Les mois qui suivirent virent Émile, vêtu selon les rigueurs de la saison,
s'égayer seul ou en compagnie des adultes dans le petit jardin du pavillon
familial. Le printemps revint et tous passaient le plus clair de leur temps
dehors, un œil distrait posé sur Émile ou au contraire partageant ses jeux sans
en dicter les règles pour autant. Qu'il tombe ou se frappe la main du plat d'un
caillou, qu'une abeille le pique ou qu'il aille rouler dans un buisson
d'aubépines, Émile ne pleurait jamais ou jamais très longtemps, et n'exigeait
pas qu'on le cajole. Il babillait encore mais Jérôme pensait qu'il apprendrait à
parler bien assez tôt, qu'il n'était pas besoin de lui imposer le corset d'un outil
qui nous éloignait tant des choses mêmes. Bruno acquiesçait avec vigueur.

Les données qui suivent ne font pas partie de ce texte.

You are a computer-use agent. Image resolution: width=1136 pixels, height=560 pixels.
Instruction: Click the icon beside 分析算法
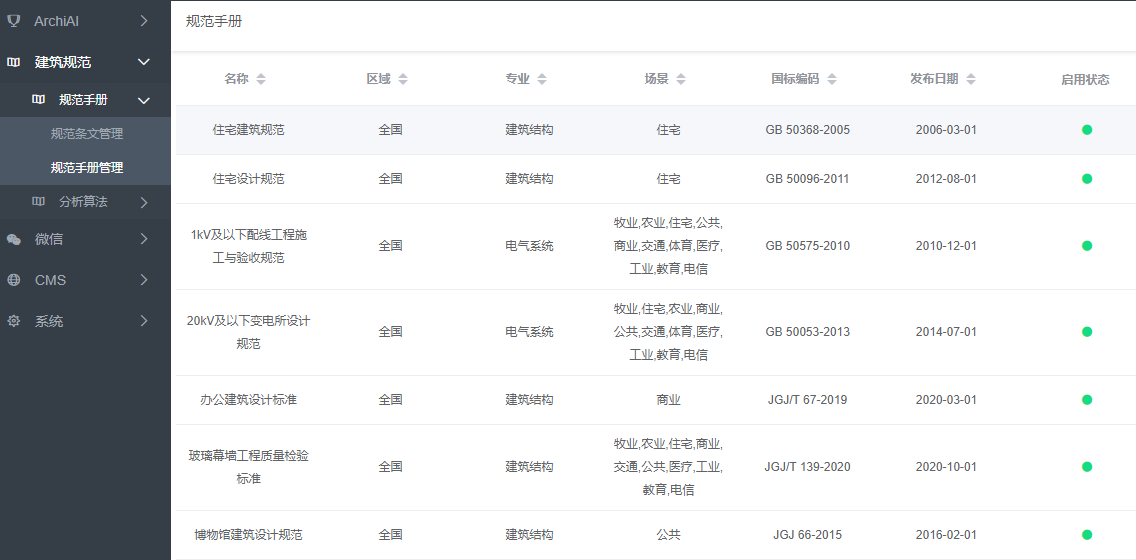point(38,201)
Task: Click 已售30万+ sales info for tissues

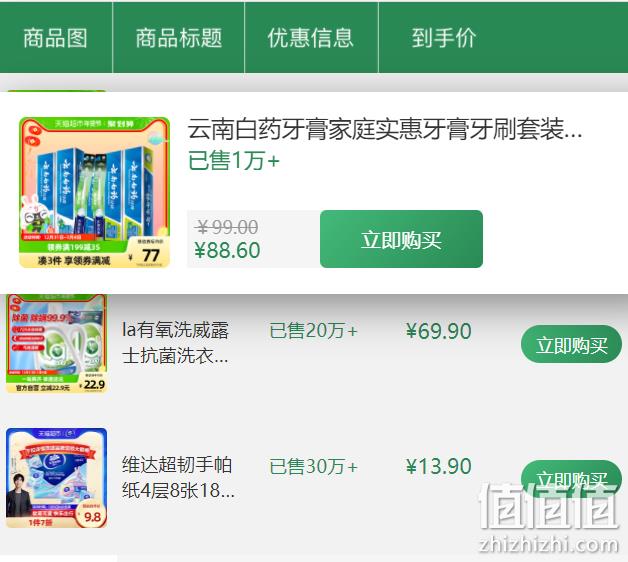Action: (313, 467)
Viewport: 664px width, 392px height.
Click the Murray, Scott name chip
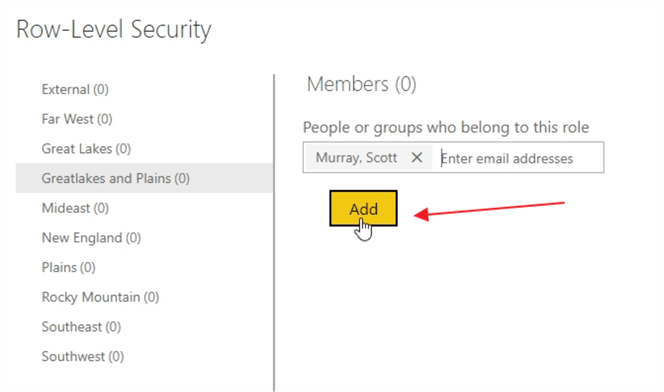(x=356, y=157)
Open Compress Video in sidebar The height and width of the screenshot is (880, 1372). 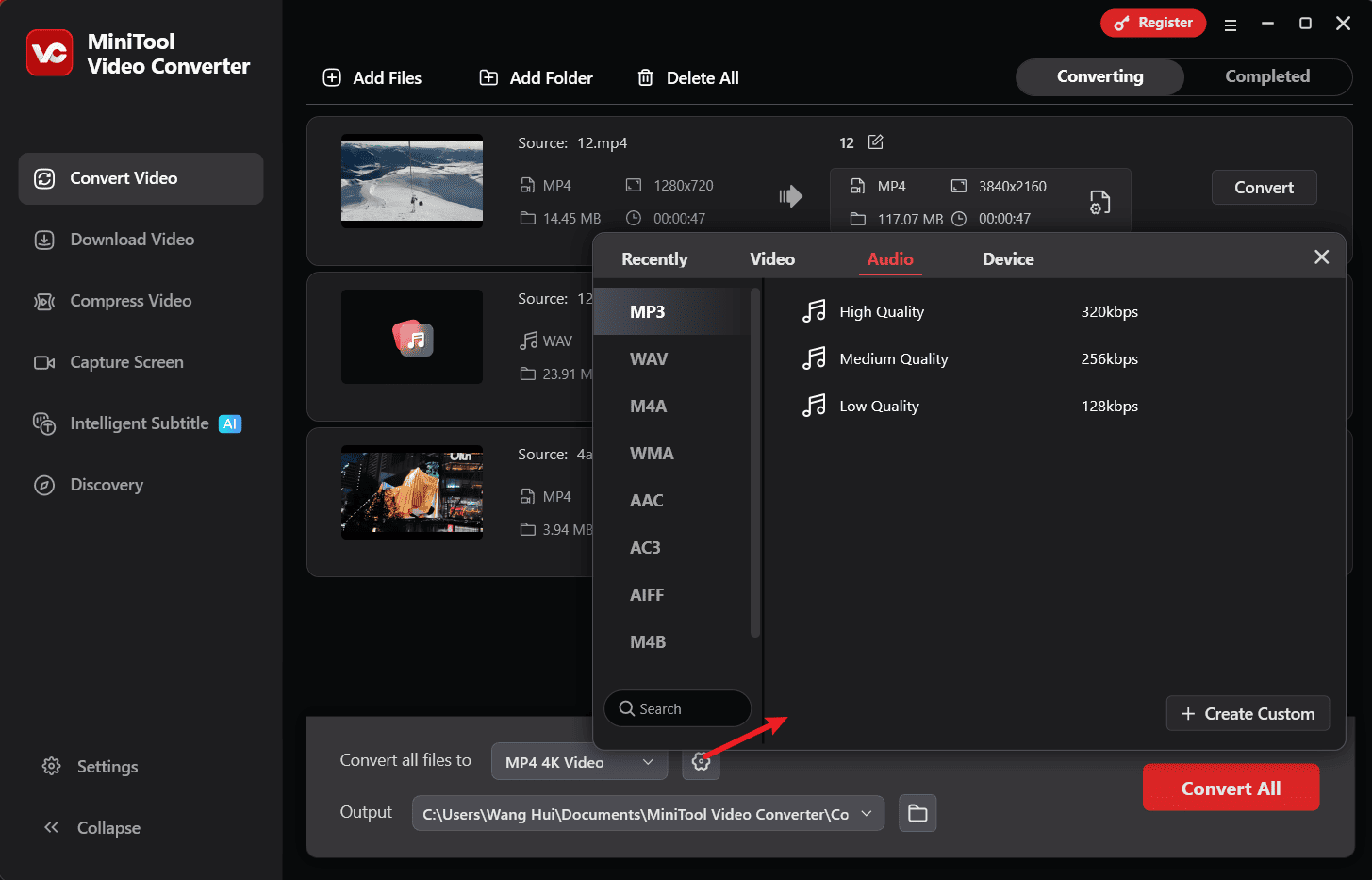pyautogui.click(x=130, y=301)
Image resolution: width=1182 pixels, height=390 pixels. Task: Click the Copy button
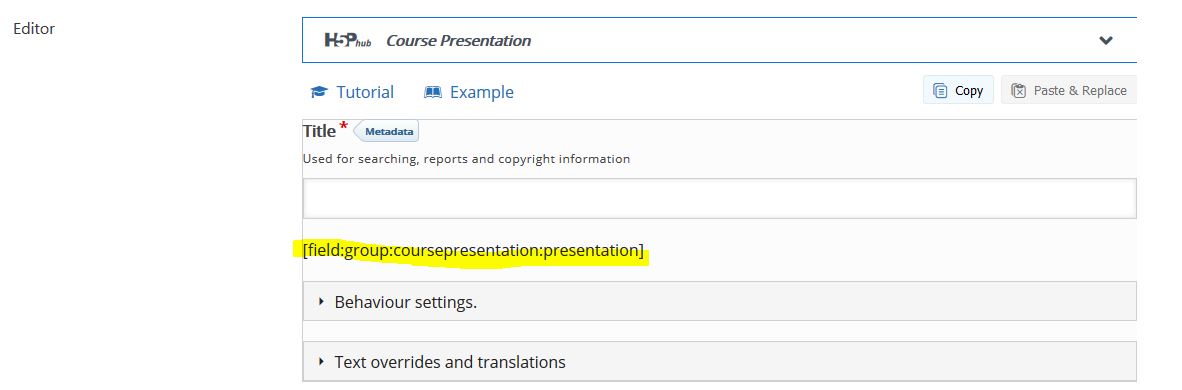(958, 90)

Certes ils ne s'aventuraient pas beaucoup à l'extérieur de la maison, en


dehors des sorties obligatoires pour le ravitaillement, car le regard plein de
sous-entendus et de reproches voilés des voisins, à qui les joues souvent
souillées et l'aisance physique du garçonnet ne plaisaient guère, répugnait à
Jérôme autant qu'à ses beaux-parents. Il s'en faisait alors de peu que leurs
phalanges ne s'abattent sur les moues désapprobatrices de ces idiots, ou que
bagues et chevalières aillent caresser l'aile de leurs voitures neuves. Ils ne
savaient donc pas ce qu'est un enfant !

Le printemps et l'été furent, et demeurèrent dans leurs souvenirs respectifs,


une époque idyllique.

Quatre ans plus tard, c'était en juin, Émile, Jérôme et Bruno avaient consacré
la journée à la construction d'un cerf-volant qu'ils faisaient désormais voleter
dans la brise tiède du soir. Les éclats de rire des trois garçons emplissaient
l'espace du petit jardin. Émile, joues et mains crottées, se perdait en
explications balbutiées dans un sabir confus que ses père et grand-père
paraissaient comprendre tout à fait. L'enfant faisait montre d'une habileté
remarquable dans le maniement de l'engin et les menues réparations qu'il
fallait lui apporter au retour de ses embardées.

Lorsque la sonnette retentit, Jérôme et Bruno se regardèrent. Émile n'y prêta


aucune sorte d'attention. Après un deuxième, puis un troisième coup de
sonnette de plus en plus appuyés, suivis d'un martèlement à la porte, Bruno se
résigna à aller voir de quoi il en retournait. Quelques secondes plus tard,
Céline apparut au seuil du jardin. Elle n'embrassa ni son père, ni Jérôme ni
Émile, mais embrassa la scène du regard pendant deux longues minutes,
comme interdite.

Céline fit reconnaître les « mauvais traitements » ainsi que l'insuffisance de la


situation de Jérôme, et obtint la garde exclusive d’Émile qu'elle emmena à
Rennes où elle vivait avec son compagnon, intermittent du spectacle, tandis
qu'elle excerçait la profession d'enseignante en arts plastiques au collège.